18 March 2014

Return of the New Jedi Order, Episode II: Vector Prime by R. A. Salvatore

Hardcover, 387 pages
Published 1999

Acquired 1999(?)
Reread February 2014
Star Wars: The New Jedi Order: Vector Prime
by R. A. Salvatore

Year One of the Invasion (Month 1)
For a Star Wars novel, especially one designed to relaunch Star Wars for a new audience, Vector Prime begins very slowly and very inconsequentially, with boring (and irrelevant) political scenes, and the characters all spread out from one another-- not to mention, totally separated from the actual plot of the story. It's an odd choice, and not a very effective one; I found myself getting bored.

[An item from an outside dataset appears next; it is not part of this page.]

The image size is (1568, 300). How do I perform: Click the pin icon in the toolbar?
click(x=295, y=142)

Even worse, the way our heroes get involved in the story is solely on the basis of coincidence; they want to check out some rumors about smugglers, apparently talking to Lando Calrissian is the only possible way to do that, and Lando's new base of operations just happens to be the invasion corridor of the Yuuzhan Vong. Surely there was a more elegant way to pull this all together?

If I had written Vector Prime, I'd have led off with the "Running the Belt" chapter (about a third of the way in); that's where the book comes to life, in terms of action, character, and that good old Star Wars feel. It's a great chapter, with cool action, Force powers, and it shows off the Solo kids as Jedi as legitimate as the previous generation. From there, the book is generally pretty successful; I love the chapters where Luke and Mara investigate the Yuuzhan Vong infection on Belkadan. There's a real sense that they've encountered something new, something entirely unlike the Empire or any other threat they've encountered before.

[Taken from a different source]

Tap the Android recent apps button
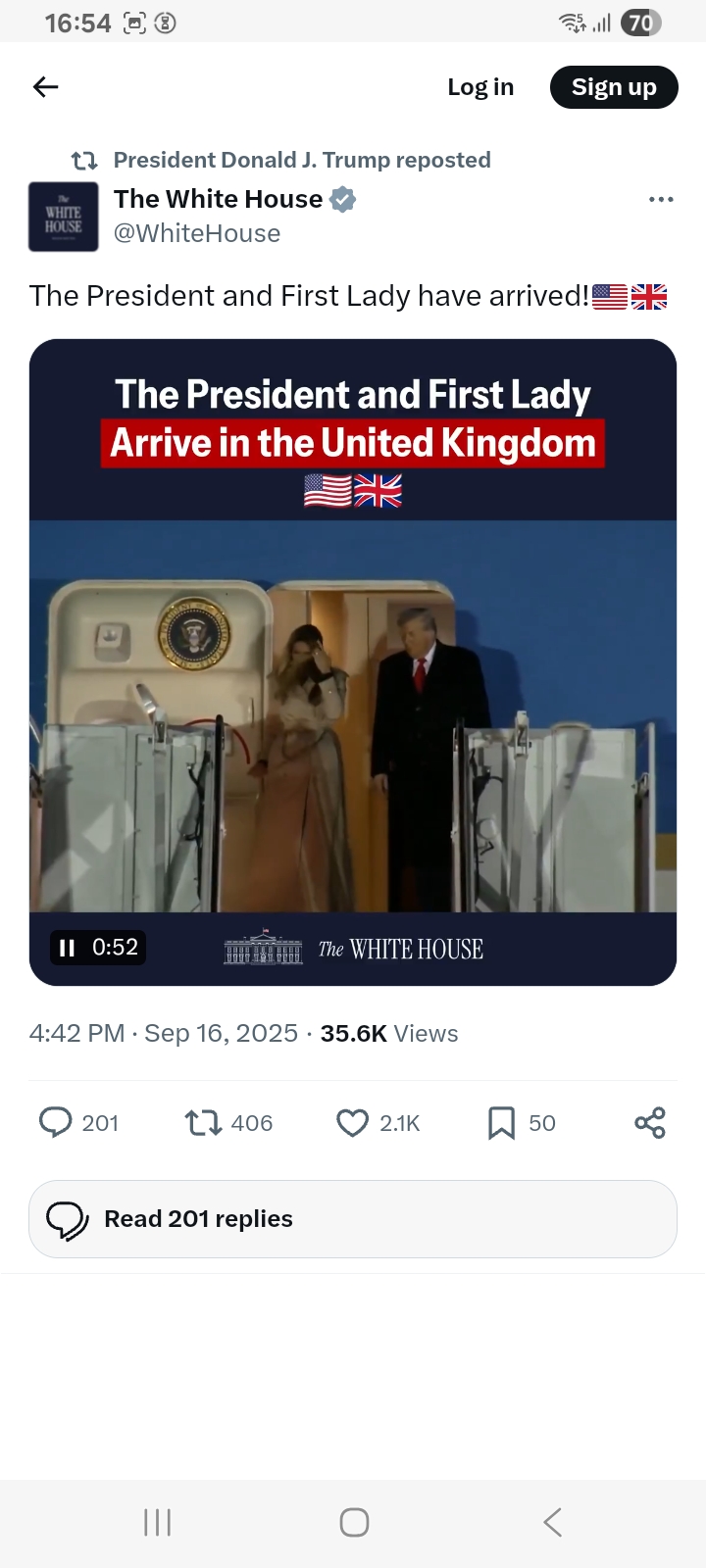The width and height of the screenshot is (706, 1568). pyautogui.click(x=157, y=1522)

This is all driven home quite pointedly when Chewbacca dies, in what is undoubtedly one of the most epic sequences in Star Wars. They drop on moon him. Yes, that's right, it takes a whole moon to kill Chewbacca. It's a tight, chilling action sequence. Even better (which I'd forgotten), Salvatore puts it about a third before the end of the novel, giving its remainder a real heightened sense of threat, something the Expanded Universe certainly hadn't seen in a long, long time, not since the days of Thrawn or the Clone Emperor. Vector Prime isn't always successful on its own merits, but it definitely bodes well for what's to come.